By the end of the film, and the big unveiling of the plot twist that we saw coming a mile away, I suppose there is a slight bit of disappointment. No big wrap up speech by a psychologist, no ultimate conclusion that can be drawn. Just a strange, open ended...ending. The scenes inside the clinic and the flashbacks through the eyes of Grace are confusing, especially to those morons on the IMDB forum. Please be advised that Grace is NOT Domonique. But those flashbacks are very surreal and creepy in and of themselves, and while the discovery of Danielle and Dominque's past is not as thrilling as I had hoped, those scenes at the end, are pretty great.

I LOVE, love love LOVE that germ-o-phobe, OCD woman (watch the clip). And the twisted way that the final murder happens. I don't necessarily love what ends up happening to Grace and I felt like it was only used so that the film could be shorter. But it shouldn't matter because the police came right away to the clinic! Ahhh now I don't know what to think. Perhaps they were right, curiousity does kill the cat.

In any case, you should watch Sisters right away and especially if you are in the mood for a 70s psychological thriller starring Margot Kidder and in the style of Alfred Hitchcock--except with some boobs and a lot more blood. Do it now!

Here is the first murder


The Mike said...

YES! Great flick. I actually considered doing a slight piece on this recently, because I was at a wedding and realized that every time I hear that "let no man put asunder" line I think of this movie.

Curious, have you seen many other De Palma flicks? He has a slew of Hitchcock "homages" you'd probably dig if you like this, though I don't think many of them top this one.

Andre Dumas said...

I've seen a fair amount I think but could always use more of course! I'm glad you've seen it The Mike but I'm NOT glad that you didn't recommend it to me! Hehe.

The Mike said...

To make it up, Dressed to Kill and Blow Out are the two I'd recommend most. :)

The Mike said...

Oh, and The Phantom of the Paradise!

Pax Romano said...

This is one terrific film - I first saw it very late at night in the pre cable days (late 70's), a year or two after I'd graduated high school and it knocked me out.

Something about that final scene at the train station, and Dolph Sweet working on the telephone pole, while the sofa is sitting near the tracks...that stayed with me.

Andre Dumas said...

Haha thanks The Mike- I'll be loading up the queue now!

Pax- Isn't that so bizarre? People have wasted away trying to possibly come to terms with what that last shot could mean. I like to think of it as coming full circle. We open with the game show about voyeurism and end with Dolph Sweet being a voyeur. Pretty awesome if you ask me. Also you KNOW no one is coming for that couch haha..

Fred [The Wolf] said...

Here's my review for SISTERS:

Definitely a good film that's Hitchcockian in every way possible. De Palma is obsessed with Hitchcock, which is why most of his early films are blatant homages. I think BLOW OUT is probably the most explicit one, but DRESSED TO KILL and also CARRIE is Hitchcockian in a lot of ways.
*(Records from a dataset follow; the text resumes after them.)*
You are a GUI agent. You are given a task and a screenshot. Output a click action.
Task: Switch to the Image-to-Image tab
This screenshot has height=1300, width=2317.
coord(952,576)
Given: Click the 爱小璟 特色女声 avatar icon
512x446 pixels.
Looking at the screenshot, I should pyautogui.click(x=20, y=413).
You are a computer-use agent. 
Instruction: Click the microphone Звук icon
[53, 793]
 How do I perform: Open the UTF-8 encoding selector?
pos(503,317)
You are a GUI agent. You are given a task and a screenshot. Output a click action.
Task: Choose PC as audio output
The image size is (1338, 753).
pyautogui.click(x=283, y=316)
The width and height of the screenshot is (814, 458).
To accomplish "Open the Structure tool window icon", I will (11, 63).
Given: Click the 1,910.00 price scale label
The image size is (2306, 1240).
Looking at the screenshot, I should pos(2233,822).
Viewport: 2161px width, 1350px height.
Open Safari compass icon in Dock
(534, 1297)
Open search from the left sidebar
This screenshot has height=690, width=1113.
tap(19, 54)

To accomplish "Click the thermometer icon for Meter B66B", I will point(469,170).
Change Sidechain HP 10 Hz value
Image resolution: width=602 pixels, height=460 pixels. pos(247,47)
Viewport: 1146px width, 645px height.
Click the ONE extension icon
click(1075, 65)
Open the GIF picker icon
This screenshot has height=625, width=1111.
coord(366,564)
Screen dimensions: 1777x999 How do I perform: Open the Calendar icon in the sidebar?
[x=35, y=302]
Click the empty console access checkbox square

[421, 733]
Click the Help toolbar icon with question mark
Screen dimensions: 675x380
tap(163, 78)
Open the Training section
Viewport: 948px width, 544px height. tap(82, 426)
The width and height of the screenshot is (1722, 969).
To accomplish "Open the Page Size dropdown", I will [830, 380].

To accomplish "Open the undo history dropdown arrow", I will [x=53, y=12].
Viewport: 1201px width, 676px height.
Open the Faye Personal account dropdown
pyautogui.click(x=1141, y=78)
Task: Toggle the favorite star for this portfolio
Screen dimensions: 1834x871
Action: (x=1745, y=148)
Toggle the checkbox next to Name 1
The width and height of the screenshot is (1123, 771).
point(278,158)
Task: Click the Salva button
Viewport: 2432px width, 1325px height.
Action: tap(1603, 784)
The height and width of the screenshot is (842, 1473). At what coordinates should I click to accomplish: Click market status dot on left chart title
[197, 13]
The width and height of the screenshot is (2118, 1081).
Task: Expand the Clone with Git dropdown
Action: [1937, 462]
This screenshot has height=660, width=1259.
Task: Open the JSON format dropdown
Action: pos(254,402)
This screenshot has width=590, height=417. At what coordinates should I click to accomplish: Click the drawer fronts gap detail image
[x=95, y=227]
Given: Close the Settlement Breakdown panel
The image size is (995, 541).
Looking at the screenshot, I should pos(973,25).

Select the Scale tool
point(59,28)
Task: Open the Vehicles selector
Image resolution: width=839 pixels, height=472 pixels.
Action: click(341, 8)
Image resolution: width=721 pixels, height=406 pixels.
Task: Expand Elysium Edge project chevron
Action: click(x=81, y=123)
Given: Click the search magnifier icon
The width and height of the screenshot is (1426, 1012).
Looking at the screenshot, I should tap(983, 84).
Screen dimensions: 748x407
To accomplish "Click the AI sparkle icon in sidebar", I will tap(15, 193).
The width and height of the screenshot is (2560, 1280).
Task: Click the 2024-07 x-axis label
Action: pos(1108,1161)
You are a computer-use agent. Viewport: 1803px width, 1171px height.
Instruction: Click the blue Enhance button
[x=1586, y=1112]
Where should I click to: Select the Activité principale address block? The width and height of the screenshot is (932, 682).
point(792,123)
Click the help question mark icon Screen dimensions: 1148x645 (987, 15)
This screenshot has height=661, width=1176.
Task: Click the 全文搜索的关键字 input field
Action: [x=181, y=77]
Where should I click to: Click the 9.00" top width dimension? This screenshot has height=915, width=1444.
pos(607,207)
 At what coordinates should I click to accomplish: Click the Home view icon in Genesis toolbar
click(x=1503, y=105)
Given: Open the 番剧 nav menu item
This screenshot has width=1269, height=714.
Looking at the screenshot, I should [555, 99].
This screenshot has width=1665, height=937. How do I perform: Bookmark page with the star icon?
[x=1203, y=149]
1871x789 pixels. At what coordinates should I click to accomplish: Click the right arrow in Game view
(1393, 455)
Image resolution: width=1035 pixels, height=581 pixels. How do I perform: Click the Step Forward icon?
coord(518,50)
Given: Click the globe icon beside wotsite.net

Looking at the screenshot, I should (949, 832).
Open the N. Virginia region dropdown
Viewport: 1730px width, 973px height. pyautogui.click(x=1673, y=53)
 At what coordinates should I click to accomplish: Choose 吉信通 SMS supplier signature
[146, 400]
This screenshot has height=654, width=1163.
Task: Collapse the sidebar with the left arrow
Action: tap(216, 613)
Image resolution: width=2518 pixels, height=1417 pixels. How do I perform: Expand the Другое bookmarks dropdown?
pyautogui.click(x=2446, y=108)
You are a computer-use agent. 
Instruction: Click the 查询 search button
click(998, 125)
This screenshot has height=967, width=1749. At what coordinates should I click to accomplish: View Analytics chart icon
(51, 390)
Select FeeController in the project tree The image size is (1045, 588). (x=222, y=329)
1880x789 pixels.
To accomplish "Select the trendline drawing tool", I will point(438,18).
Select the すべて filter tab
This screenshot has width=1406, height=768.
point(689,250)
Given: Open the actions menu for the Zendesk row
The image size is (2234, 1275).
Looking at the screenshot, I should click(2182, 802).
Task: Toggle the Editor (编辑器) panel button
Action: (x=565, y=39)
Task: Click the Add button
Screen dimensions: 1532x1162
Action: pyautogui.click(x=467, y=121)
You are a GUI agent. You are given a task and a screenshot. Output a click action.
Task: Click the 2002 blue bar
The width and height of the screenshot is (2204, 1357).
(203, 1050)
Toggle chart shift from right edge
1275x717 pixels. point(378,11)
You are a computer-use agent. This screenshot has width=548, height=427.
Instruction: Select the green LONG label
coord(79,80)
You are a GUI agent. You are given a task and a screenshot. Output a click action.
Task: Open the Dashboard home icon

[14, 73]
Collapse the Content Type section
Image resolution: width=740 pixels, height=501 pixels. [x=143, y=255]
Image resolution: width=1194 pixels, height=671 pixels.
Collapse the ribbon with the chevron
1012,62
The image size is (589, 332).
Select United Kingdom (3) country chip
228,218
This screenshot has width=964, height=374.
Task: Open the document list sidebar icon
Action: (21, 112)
Definitely an underrated horror flick that deserves more attention. Skip the remake that came out in the 2000s. Not worth your time. Great review.

kikkispini said...

I saw this film after reading your great review..I agree with the fact that the film is extremely Hitchcockian. the first part was pretty good..the second, not that much. It is great if we think that it was mad in the late 70s..but I prefer other ones, from dear old Brian (Carrie!)